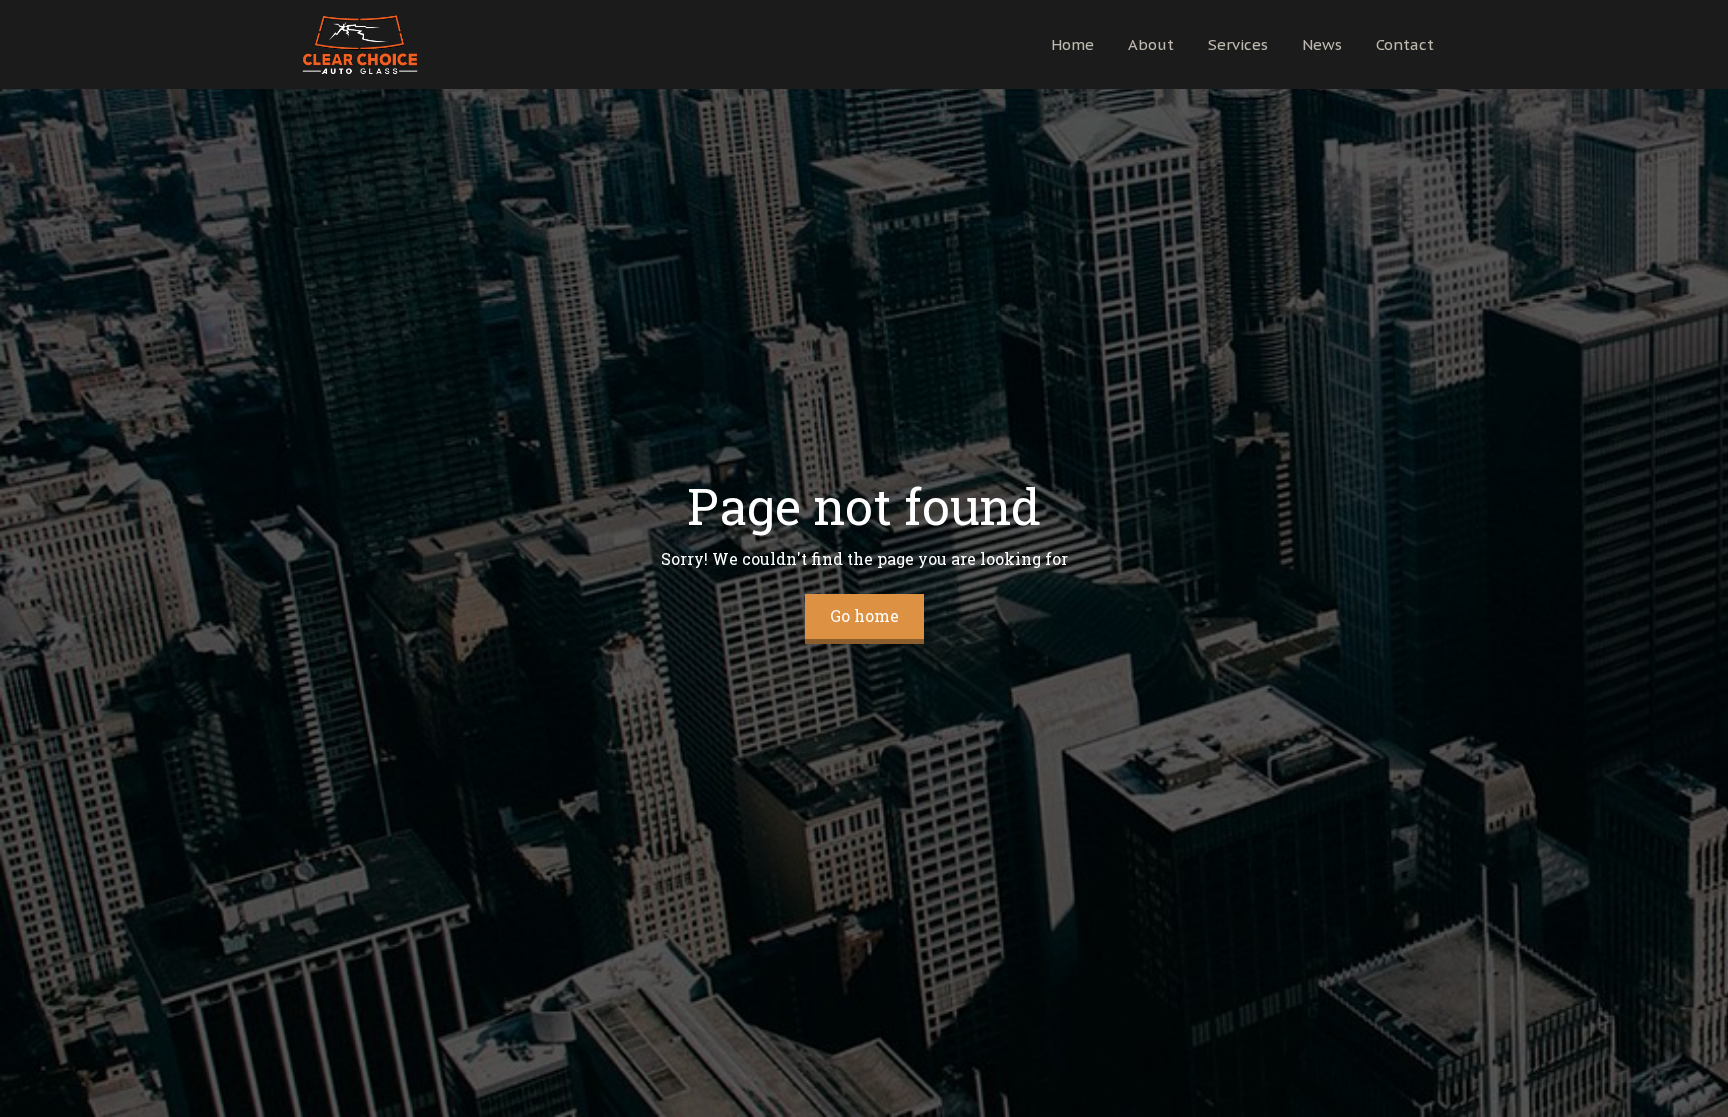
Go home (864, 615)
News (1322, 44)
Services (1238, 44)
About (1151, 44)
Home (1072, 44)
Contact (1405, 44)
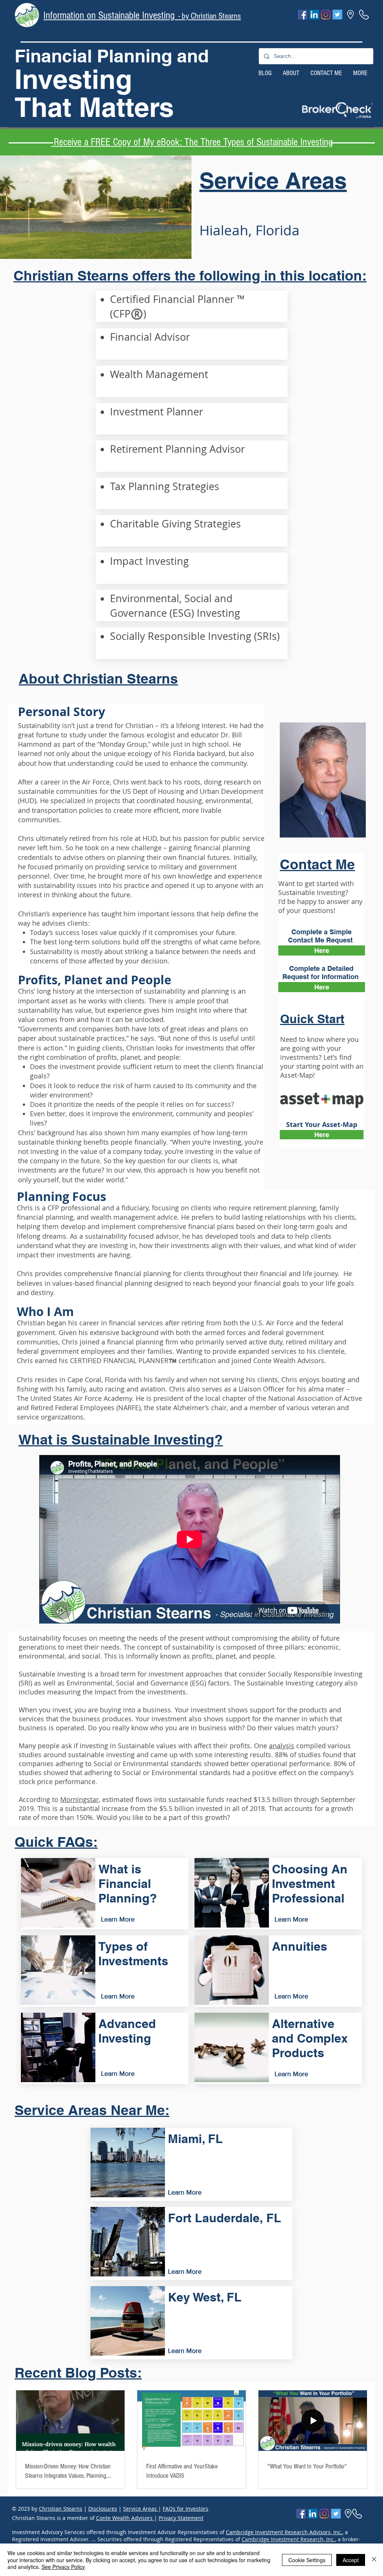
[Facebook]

━━━━━━━━━━━━━━━━━━━━━━━━━━━━━━

## PROBLEM TO WORK ON
Give every record back exactly as it reads, with no images.

## EXERCISE RESPONSE
Go home (864, 615)
News (1322, 44)
Services (1238, 44)
About (1151, 44)
Home (1072, 44)
Contact (1405, 44)
[Facebook]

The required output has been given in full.